◆ PASSAGE SHOWN
______

We’ve
talked so much about it at church, I thought we’d
start the new year with a chemistry lesson.
It’s
often a bright, yellow, happy color. But
so very little happiness surrounds it!
It forms into attractive, cool shaped crystals like oversized salt
chunks that got yellow food dye on them.
You can dig it right out of the ground if you know where to look, also
just like salt. But this ain’t no food seasoning!
And
to suggest strongly that God knows what he’s doing and leaves not so subtle
hints around to remind us of that, when it’s melted it goes from these yellow
crystals to a bright, blood red liquid. Perhaps a warning of some kind? And almost unique to all
other liquids, unless it is superheated to the point of vaporizing the hotter
it gets the “thicker” it gets – it almost reverts to a solid at very high temperatures. How strange.
It
itself has no smell at all, but when left to oxidize, it has the most foul
rotten egg stink. The odor is strong, in
fact its what gives raw sewage that stench that burns
the inside of your nose and makes your eyes water. Ever notice how you can get close to yuk like that and then the smell “hits” you? Almost so thick you can draw a line in the
air where it starts? Phew!

______

◆ RECORD SET

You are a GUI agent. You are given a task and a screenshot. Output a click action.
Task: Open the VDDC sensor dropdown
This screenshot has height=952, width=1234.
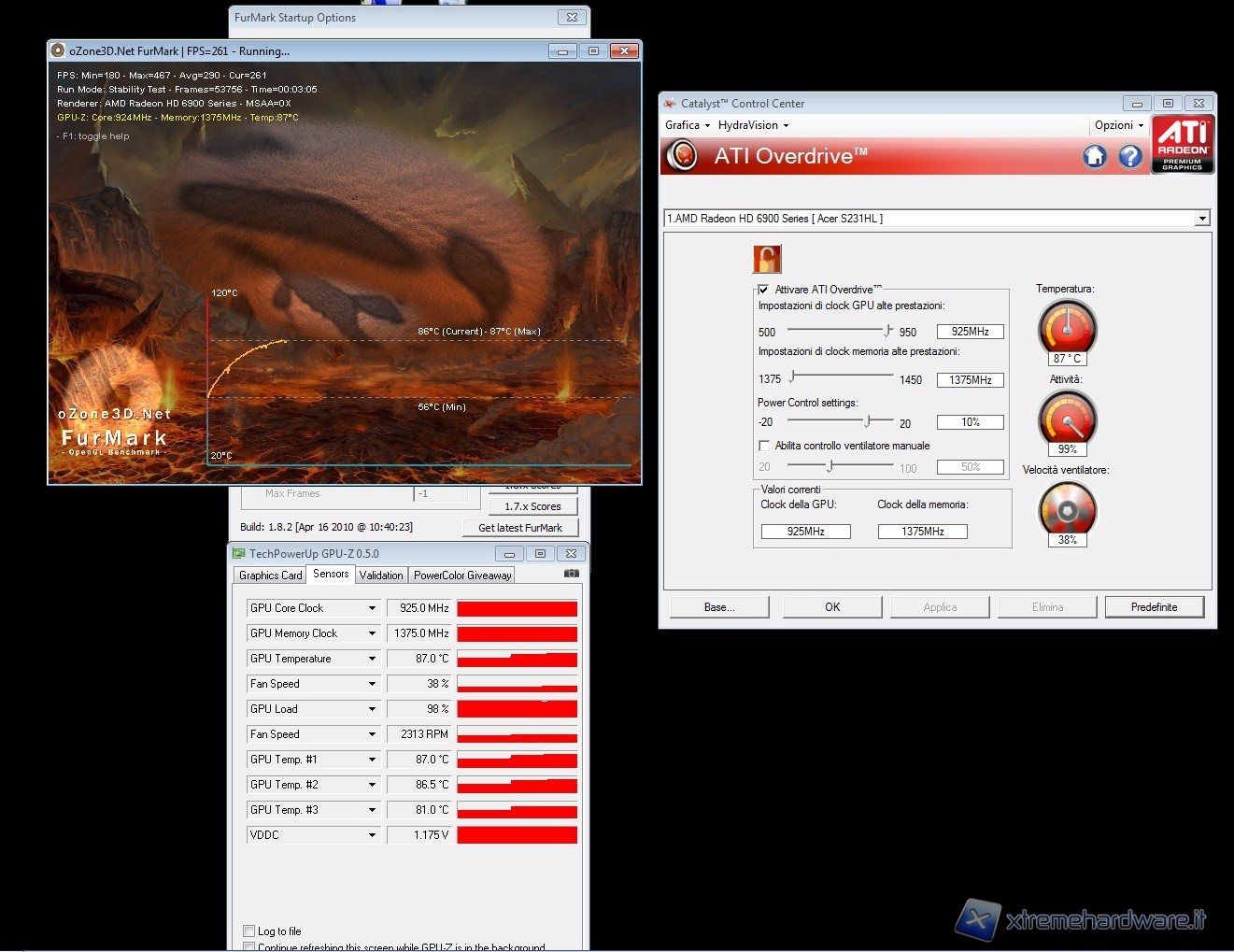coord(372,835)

______

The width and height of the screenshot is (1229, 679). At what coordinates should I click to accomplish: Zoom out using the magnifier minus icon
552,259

______

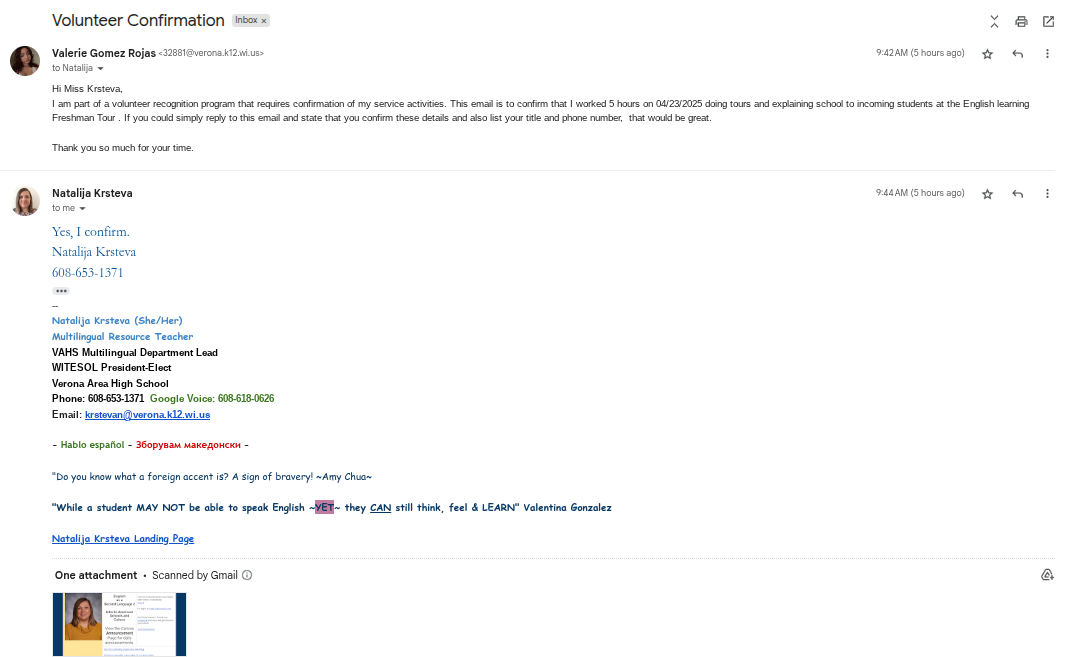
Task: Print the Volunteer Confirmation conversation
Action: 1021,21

______

◆ CHALLENGE
In the chemistry lesson passage, what does the substance turn into when it is melted?

◆ COMPLETE OUTPUT
It turns from yellow crystals into a bright, blood red liquid.